Sex Pistols’ Scandinavian tour of 1977, with the band at the height of their notoriety, saw the curious and the concerned gather togawp and gaze. On the night of July 20, the tiny Pingvin Club in Oslo saw its official capacity of 200 overcrowded, the audience a mixture of the bohemian and the bemused, including bearde hippies with the legend Sex Pistols inelegantly scrawled on their jumpers.
Trygve Mathiesen’s tale is a forensic examination of forces surrounding the band at a specific time and place when the possibilities were still endless, even though their eventual collapse was only months away. Using original shorthand notes from the group’s press call, Johnny Rotten is at his most articulate and forthright, with Sid Vicious playing the punk rock delinquent of popular myth to a tee. Just as illuminating, however, are the first-hand testimonies of those who witnessed their show at the Pingvin, and the ripple effect that ensued. As Asle Kristiansen observes, one of dozens of eyewitnesses interviewed, "it was probably the first time in 15 years that rock was ‘dirty’ again".

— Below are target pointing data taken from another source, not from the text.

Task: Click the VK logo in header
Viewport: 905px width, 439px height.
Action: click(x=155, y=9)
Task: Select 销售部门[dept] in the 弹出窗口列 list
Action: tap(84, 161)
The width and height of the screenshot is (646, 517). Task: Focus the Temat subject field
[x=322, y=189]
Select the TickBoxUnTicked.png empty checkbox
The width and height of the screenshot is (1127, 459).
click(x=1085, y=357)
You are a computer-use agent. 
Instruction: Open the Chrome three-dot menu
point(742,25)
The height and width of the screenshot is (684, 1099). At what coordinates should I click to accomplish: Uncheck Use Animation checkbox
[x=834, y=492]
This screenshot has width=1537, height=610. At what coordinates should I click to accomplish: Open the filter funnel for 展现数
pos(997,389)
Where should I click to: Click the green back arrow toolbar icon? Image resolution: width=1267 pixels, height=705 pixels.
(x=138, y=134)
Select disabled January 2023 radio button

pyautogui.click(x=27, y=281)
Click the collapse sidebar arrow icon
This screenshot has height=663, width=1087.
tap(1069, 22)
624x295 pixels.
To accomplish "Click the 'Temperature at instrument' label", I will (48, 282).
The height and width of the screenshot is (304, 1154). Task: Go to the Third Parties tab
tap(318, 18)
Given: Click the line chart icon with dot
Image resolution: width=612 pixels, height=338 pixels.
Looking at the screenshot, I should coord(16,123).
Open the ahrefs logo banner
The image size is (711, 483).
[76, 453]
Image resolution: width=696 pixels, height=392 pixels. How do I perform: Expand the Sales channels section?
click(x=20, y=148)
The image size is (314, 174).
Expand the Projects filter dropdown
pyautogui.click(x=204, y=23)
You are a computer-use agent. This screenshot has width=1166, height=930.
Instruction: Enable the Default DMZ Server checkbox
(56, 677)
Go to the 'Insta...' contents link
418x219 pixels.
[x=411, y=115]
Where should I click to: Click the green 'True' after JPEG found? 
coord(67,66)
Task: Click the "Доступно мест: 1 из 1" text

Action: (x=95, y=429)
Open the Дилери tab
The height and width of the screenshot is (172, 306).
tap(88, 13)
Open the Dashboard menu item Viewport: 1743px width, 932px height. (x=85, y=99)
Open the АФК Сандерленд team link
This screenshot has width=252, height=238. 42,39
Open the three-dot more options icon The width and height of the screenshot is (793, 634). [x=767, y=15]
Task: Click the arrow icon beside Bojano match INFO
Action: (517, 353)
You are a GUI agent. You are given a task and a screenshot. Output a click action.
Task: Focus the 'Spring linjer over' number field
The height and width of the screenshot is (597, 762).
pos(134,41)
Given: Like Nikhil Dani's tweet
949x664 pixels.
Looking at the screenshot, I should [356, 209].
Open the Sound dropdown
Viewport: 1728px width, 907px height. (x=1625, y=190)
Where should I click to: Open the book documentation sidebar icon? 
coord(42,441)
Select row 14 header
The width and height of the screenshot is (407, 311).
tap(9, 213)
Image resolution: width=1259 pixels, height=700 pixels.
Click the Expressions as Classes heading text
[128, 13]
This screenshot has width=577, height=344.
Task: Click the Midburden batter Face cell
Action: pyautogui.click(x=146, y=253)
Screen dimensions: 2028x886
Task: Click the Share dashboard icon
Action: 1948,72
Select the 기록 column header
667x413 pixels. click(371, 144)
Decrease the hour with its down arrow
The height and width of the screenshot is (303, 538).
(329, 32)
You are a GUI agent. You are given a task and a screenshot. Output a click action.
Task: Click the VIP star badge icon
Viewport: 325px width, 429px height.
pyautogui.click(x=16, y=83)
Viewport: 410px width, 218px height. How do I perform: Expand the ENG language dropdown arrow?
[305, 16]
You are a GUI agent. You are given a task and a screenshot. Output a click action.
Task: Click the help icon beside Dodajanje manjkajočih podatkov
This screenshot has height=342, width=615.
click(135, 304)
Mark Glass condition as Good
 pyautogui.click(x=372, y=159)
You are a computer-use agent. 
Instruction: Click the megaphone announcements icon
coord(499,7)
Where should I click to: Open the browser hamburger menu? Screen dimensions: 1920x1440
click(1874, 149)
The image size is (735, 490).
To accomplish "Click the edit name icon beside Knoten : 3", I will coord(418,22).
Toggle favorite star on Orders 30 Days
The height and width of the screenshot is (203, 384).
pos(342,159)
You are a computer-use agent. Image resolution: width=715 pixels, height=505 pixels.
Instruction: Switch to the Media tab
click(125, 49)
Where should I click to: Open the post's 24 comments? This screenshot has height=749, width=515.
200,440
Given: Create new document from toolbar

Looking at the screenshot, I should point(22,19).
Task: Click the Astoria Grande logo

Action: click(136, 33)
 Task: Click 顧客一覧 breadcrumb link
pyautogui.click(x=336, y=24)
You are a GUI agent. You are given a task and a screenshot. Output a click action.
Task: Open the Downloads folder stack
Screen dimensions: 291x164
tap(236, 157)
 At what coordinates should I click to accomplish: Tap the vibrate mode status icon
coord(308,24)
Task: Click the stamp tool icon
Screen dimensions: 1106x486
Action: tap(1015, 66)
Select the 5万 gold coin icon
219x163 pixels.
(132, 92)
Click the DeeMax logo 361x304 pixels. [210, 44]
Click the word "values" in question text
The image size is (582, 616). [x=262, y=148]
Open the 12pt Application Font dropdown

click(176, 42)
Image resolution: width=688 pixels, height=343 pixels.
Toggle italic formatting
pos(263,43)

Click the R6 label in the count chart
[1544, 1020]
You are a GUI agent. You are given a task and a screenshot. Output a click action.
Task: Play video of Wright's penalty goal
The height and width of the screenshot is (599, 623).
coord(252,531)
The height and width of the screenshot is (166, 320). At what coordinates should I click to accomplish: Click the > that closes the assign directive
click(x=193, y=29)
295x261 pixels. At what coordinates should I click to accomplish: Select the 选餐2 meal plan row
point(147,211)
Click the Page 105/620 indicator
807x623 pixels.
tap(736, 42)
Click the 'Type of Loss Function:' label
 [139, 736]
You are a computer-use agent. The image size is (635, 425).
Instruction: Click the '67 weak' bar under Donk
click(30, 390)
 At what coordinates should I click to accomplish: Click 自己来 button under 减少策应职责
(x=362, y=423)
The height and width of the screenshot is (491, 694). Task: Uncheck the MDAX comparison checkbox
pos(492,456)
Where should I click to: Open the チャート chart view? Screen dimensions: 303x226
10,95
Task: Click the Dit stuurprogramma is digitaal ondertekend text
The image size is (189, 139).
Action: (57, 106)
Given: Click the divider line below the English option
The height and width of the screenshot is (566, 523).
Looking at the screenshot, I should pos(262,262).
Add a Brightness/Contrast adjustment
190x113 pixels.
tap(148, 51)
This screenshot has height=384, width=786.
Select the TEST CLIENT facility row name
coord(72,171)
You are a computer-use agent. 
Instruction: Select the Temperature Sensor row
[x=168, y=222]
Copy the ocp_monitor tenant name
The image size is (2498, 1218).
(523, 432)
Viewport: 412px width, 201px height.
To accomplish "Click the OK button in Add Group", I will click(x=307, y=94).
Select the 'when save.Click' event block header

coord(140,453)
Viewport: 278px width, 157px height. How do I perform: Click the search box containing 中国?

– Alex Ogg, author of No More Heroes: A complete History of UK Punk from 1976 to 1980 and Independence Days - The Sory of UK Independant Record Labels.
The photographic content is sensational – the book is worth buying for this alone
Phil Singleton, sex-pistols.net
A single Pistols gig, explored in depth. Mathiesen paints a vivid picture of what proved to be yet another Pistols show that inspired many of its audience to go out and form bands of their own.